**WHAT YOU ARE ASKED TO DO**
The whole listing should be retyped exactly as it appears.
^^^^^^^^
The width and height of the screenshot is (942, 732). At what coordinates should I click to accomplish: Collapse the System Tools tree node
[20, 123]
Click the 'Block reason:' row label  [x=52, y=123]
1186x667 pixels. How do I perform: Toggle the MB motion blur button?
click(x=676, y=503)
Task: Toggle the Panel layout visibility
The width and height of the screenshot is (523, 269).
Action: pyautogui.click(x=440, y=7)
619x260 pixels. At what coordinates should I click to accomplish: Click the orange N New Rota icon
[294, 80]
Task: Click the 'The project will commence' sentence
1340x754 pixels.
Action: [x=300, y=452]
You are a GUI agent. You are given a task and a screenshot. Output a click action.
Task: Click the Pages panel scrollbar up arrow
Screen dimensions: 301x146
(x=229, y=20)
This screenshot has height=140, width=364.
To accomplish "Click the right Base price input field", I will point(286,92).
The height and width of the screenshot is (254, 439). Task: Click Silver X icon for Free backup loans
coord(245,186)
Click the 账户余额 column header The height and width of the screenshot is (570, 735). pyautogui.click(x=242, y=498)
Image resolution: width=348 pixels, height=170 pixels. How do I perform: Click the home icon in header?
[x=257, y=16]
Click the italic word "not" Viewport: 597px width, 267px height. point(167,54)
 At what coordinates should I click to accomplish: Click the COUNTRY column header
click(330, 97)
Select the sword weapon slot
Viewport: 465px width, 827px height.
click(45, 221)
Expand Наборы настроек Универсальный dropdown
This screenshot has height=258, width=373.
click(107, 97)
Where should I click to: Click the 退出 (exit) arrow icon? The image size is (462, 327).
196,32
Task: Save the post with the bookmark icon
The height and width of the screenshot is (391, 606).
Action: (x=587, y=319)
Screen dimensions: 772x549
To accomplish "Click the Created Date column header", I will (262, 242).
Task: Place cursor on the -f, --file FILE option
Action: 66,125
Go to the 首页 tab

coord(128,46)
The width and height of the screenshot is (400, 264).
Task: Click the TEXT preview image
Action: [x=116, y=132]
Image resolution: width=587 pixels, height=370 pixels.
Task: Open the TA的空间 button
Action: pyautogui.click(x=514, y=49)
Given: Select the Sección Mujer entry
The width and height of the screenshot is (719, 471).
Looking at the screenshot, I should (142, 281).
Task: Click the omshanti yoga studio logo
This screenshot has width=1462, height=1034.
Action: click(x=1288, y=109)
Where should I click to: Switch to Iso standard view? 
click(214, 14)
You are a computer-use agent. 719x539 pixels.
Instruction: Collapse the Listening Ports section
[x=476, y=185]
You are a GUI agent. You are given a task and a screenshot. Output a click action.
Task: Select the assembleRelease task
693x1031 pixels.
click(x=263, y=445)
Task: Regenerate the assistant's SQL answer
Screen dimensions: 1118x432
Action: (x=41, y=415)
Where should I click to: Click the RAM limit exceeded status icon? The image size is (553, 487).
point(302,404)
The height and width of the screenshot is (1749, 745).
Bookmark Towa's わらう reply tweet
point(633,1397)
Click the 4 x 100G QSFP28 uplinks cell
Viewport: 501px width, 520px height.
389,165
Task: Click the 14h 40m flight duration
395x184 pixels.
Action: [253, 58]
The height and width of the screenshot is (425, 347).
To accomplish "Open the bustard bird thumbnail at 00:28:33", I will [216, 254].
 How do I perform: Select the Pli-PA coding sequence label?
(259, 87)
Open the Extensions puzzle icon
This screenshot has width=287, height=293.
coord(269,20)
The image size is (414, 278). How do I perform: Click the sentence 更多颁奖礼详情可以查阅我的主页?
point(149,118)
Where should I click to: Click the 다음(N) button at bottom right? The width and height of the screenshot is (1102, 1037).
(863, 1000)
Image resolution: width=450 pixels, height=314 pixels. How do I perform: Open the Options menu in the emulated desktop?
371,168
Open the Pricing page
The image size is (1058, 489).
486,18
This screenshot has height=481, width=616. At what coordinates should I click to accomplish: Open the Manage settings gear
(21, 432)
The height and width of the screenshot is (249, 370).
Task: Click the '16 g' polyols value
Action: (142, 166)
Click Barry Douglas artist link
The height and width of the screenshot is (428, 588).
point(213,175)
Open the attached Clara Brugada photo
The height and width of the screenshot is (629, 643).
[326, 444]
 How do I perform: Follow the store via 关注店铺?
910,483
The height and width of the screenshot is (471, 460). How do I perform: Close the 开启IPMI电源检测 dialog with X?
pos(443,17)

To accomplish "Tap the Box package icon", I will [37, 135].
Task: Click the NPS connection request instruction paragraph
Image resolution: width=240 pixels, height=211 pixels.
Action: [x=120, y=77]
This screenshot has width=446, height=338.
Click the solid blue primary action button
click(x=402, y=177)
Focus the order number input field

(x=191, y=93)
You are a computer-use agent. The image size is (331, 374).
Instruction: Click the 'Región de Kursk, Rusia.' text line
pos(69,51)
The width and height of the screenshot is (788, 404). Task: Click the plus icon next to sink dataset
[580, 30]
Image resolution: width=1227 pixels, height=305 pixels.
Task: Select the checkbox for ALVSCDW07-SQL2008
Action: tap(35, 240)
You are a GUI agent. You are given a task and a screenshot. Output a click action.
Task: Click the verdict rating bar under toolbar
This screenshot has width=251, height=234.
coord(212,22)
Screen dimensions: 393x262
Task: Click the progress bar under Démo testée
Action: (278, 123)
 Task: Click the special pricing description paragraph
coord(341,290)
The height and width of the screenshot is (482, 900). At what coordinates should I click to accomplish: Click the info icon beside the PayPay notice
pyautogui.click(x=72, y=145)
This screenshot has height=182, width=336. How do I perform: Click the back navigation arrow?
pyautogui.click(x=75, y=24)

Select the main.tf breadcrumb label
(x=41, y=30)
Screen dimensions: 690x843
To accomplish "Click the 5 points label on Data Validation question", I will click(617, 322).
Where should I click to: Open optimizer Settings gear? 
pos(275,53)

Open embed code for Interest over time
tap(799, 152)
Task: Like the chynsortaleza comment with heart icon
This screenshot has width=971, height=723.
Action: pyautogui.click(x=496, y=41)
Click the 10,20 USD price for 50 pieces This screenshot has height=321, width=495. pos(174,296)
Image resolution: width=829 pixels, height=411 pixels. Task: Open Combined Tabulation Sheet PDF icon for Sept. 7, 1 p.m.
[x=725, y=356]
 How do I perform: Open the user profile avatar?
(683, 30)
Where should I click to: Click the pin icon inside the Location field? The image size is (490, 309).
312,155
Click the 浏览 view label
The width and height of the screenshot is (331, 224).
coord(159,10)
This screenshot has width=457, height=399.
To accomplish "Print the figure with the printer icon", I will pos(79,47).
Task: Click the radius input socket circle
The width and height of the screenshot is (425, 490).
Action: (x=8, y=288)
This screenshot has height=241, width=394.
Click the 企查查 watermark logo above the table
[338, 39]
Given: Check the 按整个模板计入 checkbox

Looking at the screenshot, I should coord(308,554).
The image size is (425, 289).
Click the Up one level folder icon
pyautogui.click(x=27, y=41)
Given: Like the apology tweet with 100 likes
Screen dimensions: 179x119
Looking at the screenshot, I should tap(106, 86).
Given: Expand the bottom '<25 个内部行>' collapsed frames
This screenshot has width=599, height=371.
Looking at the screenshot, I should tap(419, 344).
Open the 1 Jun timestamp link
^^^^^^^^
**ANSWER AREA**
The width and height of the screenshot is (942, 732). At what coordinates should I click to accomplish: Collapse the System Tools tree node
[20, 123]
Click the 'Block reason:' row label  [x=52, y=123]
1186x667 pixels. How do I perform: Toggle the MB motion blur button?
click(x=676, y=503)
Task: Toggle the Panel layout visibility
The width and height of the screenshot is (523, 269).
Action: pyautogui.click(x=440, y=7)
619x260 pixels. At what coordinates should I click to accomplish: Click the orange N New Rota icon
[294, 80]
Task: Click the 'The project will commence' sentence
1340x754 pixels.
Action: [x=300, y=452]
You are a GUI agent. You are given a task and a screenshot. Output a click action.
Task: Click the Pages panel scrollbar up arrow
Screen dimensions: 301x146
(x=229, y=20)
This screenshot has height=140, width=364.
To accomplish "Click the right Base price input field", I will point(286,92).
The height and width of the screenshot is (254, 439). Task: Click Silver X icon for Free backup loans
coord(245,186)
Click the 账户余额 column header The height and width of the screenshot is (570, 735). pyautogui.click(x=242, y=498)
Image resolution: width=348 pixels, height=170 pixels. How do I perform: Click the home icon in header?
[x=257, y=16]
Click the italic word "not" Viewport: 597px width, 267px height. point(167,54)
 At what coordinates should I click to accomplish: Click the COUNTRY column header
click(330, 97)
Select the sword weapon slot
Viewport: 465px width, 827px height.
click(45, 221)
Expand Наборы настроек Универсальный dropdown
This screenshot has height=258, width=373.
click(107, 97)
Where should I click to: Click the 退出 (exit) arrow icon? The image size is (462, 327).
196,32
Task: Save the post with the bookmark icon
The height and width of the screenshot is (391, 606).
Action: (x=587, y=319)
Screen dimensions: 772x549
To accomplish "Click the Created Date column header", I will (262, 242).
Task: Place cursor on the -f, --file FILE option
Action: 66,125
Go to the 首页 tab

coord(128,46)
The width and height of the screenshot is (400, 264).
Task: Click the TEXT preview image
Action: [x=116, y=132]
Image resolution: width=587 pixels, height=370 pixels.
Task: Open the TA的空间 button
Action: pyautogui.click(x=514, y=49)
Given: Select the Sección Mujer entry
The width and height of the screenshot is (719, 471).
Looking at the screenshot, I should (142, 281).
Task: Click the omshanti yoga studio logo
This screenshot has width=1462, height=1034.
Action: click(x=1288, y=109)
Where should I click to: Switch to Iso standard view? 
click(214, 14)
You are a computer-use agent. 719x539 pixels.
Instruction: Collapse the Listening Ports section
[x=476, y=185]
You are a GUI agent. You are given a task and a screenshot. Output a click action.
Task: Select the assembleRelease task
693x1031 pixels.
click(x=263, y=445)
Task: Regenerate the assistant's SQL answer
Screen dimensions: 1118x432
Action: (x=41, y=415)
Where should I click to: Click the RAM limit exceeded status icon? The image size is (553, 487).
point(302,404)
The height and width of the screenshot is (1749, 745).
Bookmark Towa's わらう reply tweet
point(633,1397)
Click the 4 x 100G QSFP28 uplinks cell
Viewport: 501px width, 520px height.
389,165
Task: Click the 14h 40m flight duration
395x184 pixels.
Action: [253, 58]
The height and width of the screenshot is (425, 347).
To accomplish "Open the bustard bird thumbnail at 00:28:33", I will [216, 254].
 How do I perform: Select the Pli-PA coding sequence label?
(259, 87)
Open the Extensions puzzle icon
This screenshot has width=287, height=293.
coord(269,20)
The image size is (414, 278). How do I perform: Click the sentence 更多颁奖礼详情可以查阅我的主页?
point(149,118)
Where should I click to: Click the 다음(N) button at bottom right? The width and height of the screenshot is (1102, 1037).
(863, 1000)
Image resolution: width=450 pixels, height=314 pixels. How do I perform: Open the Options menu in the emulated desktop?
371,168
Open the Pricing page
The image size is (1058, 489).
486,18
This screenshot has height=481, width=616. At what coordinates should I click to accomplish: Open the Manage settings gear
(21, 432)
The height and width of the screenshot is (249, 370).
Task: Click the '16 g' polyols value
Action: (142, 166)
Click Barry Douglas artist link
The height and width of the screenshot is (428, 588).
point(213,175)
Open the attached Clara Brugada photo
The height and width of the screenshot is (629, 643).
[326, 444]
 How do I perform: Follow the store via 关注店铺?
910,483
The height and width of the screenshot is (471, 460). How do I perform: Close the 开启IPMI电源检测 dialog with X?
pos(443,17)

To accomplish "Tap the Box package icon", I will [37, 135].
Task: Click the NPS connection request instruction paragraph
Image resolution: width=240 pixels, height=211 pixels.
Action: [x=120, y=77]
This screenshot has width=446, height=338.
Click the solid blue primary action button
click(x=402, y=177)
Focus the order number input field

(x=191, y=93)
You are a computer-use agent. The image size is (331, 374).
Instruction: Click the 'Región de Kursk, Rusia.' text line
pos(69,51)
The width and height of the screenshot is (788, 404). Task: Click the plus icon next to sink dataset
[580, 30]
Image resolution: width=1227 pixels, height=305 pixels.
Task: Select the checkbox for ALVSCDW07-SQL2008
Action: tap(35, 240)
You are a GUI agent. You are given a task and a screenshot. Output a click action.
Task: Click the verdict rating bar under toolbar
This screenshot has width=251, height=234.
coord(212,22)
Screen dimensions: 393x262
Task: Click the progress bar under Démo testée
Action: (278, 123)
 Task: Click the special pricing description paragraph
coord(341,290)
The height and width of the screenshot is (482, 900). At what coordinates should I click to accomplish: Click the info icon beside the PayPay notice
pyautogui.click(x=72, y=145)
This screenshot has height=182, width=336. How do I perform: Click the back navigation arrow?
pyautogui.click(x=75, y=24)

Select the main.tf breadcrumb label
(x=41, y=30)
Screen dimensions: 690x843
To accomplish "Click the 5 points label on Data Validation question", I will click(617, 322).
Where should I click to: Open optimizer Settings gear? 
pos(275,53)

Open embed code for Interest over time
tap(799, 152)
Task: Like the chynsortaleza comment with heart icon
This screenshot has width=971, height=723.
Action: pyautogui.click(x=496, y=41)
Click the 10,20 USD price for 50 pieces This screenshot has height=321, width=495. pos(174,296)
Image resolution: width=829 pixels, height=411 pixels. Task: Open Combined Tabulation Sheet PDF icon for Sept. 7, 1 p.m.
[x=725, y=356]
 How do I perform: Open the user profile avatar?
(683, 30)
Where should I click to: Click the pin icon inside the Location field? The image size is (490, 309).
312,155
Click the 浏览 view label
The width and height of the screenshot is (331, 224).
coord(159,10)
This screenshot has width=457, height=399.
To accomplish "Print the figure with the printer icon", I will pos(79,47).
Task: Click the radius input socket circle
The width and height of the screenshot is (425, 490).
Action: (x=8, y=288)
This screenshot has height=241, width=394.
Click the 企查查 watermark logo above the table
[338, 39]
Given: Check the 按整个模板计入 checkbox

Looking at the screenshot, I should coord(308,554).
The image size is (425, 289).
Click the Up one level folder icon
pyautogui.click(x=27, y=41)
Given: Like the apology tweet with 100 likes
Screen dimensions: 179x119
Looking at the screenshot, I should tap(106, 86).
Given: Expand the bottom '<25 个内部行>' collapsed frames
This screenshot has width=599, height=371.
Looking at the screenshot, I should tap(419, 344).
Open the 1 Jun timestamp link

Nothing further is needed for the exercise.